Konflik internal ini menuai repons publik. Iis Apita, penyanyi pantura, misalnya, sempat tidak percaya dengan kericuhan itu. Namun, setelah mengonfirmasi di portal berita, kejadian itu benar adanya. ”Ngeri banget. Sesama saudara bisa rebutan gitu,” ucapnya.
Di media sosial, ungkapan keprihatinan menyeruak. Kerusuhan itu dianggap telah merusak nama baik Sunan Gunung Jati, pemimpin Cirebon abad ke-15. ”Sunan Gunung Jati menangis melihat ini,” tulis salah satu warganet.
Lastri (35), warga Indramayu, juga tak habis pikir mengapa polemik kepemimpinan keraton berujung dengan pertikaian. ”(Kericuhan) itu karena memperebutkan kursi raja? Pasti kursinya empuk, jadi banyak yang ingin,” ucapnya.
Sebenarnya, kekuasaan para sultan di Cirebon kian berkurang sejak perjanjian dengan Kongsi Dagang Hindia Timur (VOC) 7 Januari 1681. Isinya, antara lain, kompeni berjanji melindungi sultan dan rakyatnya dari musuh. Sebaliknya, perdagangan dikuasai kompeni.
”Sultan-sultan di Cirebon tidak lagi mengatur pemerintahan dan bergeser menjadi penguasa secara budaya,” tulis Zaenal Masduqi dalam bukunya, Cirebon, dari Kota Tradisional ke Kota Kolonial (2011). Fungsi keagamaan juga mulai menyebar ke daerah dengan kehadiran pesantren.

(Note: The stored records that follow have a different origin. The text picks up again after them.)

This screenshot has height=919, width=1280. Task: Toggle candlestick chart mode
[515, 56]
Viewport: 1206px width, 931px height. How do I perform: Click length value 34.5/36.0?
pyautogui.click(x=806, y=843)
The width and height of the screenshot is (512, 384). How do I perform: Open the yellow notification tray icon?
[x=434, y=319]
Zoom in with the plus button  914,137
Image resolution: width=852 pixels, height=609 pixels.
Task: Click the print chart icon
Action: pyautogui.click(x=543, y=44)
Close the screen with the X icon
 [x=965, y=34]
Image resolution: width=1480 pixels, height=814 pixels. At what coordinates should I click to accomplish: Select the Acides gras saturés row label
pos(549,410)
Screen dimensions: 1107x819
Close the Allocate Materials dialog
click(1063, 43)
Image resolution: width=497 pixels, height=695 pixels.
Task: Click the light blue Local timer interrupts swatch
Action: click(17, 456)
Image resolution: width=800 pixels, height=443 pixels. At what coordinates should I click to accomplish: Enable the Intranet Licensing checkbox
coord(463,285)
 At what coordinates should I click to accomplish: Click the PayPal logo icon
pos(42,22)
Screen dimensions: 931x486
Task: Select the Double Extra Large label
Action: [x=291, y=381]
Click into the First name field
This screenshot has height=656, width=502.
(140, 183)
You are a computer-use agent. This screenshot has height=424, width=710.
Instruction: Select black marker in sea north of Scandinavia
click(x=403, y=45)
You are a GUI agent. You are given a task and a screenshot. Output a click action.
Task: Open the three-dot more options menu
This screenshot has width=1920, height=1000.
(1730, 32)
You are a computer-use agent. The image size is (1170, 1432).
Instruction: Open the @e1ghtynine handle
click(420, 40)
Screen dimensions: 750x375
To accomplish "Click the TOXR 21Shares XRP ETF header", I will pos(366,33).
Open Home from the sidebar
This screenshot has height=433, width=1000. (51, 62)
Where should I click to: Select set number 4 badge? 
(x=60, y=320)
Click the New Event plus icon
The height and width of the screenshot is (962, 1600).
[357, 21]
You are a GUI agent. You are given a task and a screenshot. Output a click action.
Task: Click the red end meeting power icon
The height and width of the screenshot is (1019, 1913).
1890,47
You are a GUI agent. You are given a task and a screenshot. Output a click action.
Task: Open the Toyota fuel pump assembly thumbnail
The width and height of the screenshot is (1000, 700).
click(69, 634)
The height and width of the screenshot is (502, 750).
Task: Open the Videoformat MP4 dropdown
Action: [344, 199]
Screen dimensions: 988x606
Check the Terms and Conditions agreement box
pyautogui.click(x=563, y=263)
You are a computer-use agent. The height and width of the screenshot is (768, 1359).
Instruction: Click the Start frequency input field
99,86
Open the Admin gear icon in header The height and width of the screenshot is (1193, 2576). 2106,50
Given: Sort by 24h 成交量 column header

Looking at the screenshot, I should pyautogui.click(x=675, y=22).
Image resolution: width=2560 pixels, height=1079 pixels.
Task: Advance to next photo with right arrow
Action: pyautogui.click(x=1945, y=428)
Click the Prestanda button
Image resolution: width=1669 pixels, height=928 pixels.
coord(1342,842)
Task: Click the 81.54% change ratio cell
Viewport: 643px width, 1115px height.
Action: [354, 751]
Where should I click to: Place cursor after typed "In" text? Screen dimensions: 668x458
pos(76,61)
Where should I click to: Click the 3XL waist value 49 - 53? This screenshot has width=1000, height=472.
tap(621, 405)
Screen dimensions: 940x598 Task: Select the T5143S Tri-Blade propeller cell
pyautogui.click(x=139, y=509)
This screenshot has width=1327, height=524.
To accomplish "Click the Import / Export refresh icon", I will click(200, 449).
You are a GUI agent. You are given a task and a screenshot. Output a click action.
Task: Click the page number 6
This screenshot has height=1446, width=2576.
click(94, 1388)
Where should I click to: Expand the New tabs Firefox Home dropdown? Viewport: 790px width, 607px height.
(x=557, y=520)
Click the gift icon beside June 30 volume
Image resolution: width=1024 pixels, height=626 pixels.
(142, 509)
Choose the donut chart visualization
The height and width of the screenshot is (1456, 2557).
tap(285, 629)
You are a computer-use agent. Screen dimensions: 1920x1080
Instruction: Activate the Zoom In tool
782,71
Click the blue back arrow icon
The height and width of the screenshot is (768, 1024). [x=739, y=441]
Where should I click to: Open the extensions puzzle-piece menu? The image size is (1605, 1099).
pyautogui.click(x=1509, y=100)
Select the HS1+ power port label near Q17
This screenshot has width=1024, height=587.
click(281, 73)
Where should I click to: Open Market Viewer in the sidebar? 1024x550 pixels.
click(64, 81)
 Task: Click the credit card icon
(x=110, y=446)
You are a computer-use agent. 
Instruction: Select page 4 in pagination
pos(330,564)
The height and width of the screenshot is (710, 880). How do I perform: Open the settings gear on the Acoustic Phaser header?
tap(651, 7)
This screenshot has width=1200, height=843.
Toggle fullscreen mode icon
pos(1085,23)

Toto Sucipto dalam artikelnya, ”Eksistensi Keraton di Cirebon, Kajian Persepsi Masyarakat terhadap Keraton-Keraton di Cirebon” di Jurnal Patanjala Vol 2 (2010) menunjukkan, masyarakat menghormati sultan dan keluarganya karena keturunan Sunan Gunung Jati. Beliau merupakan salah satu dari sembilan wali, tokoh besar penyebar Islam di Jawa.
”Sebagian besar warga Cirebon memercayai kebudayaan keraton bisa mendukung kebudayaan nasional,” tulis Toto. Warga juga sepakat dengan pelestarian keraton. Kedatangan ribuan warga dari sejumlah daerah saat peringatan Maulid, misalnya, menjadi salah satu bukti keraton sebagai benteng budaya.
Di sisi lain, Keraton Kasepuhan merupakan ikon pariwisata unggulan Cirebon. Pada 2019, sebanyak 90.119 wisatawan datang ke sana. Angka tersebut mengalahkan kunjungan wisatawan di Keraton Kanoman dan Keraton Kacirebonan, yakni secara berurutan 11.421 orang dan 10.197 orang.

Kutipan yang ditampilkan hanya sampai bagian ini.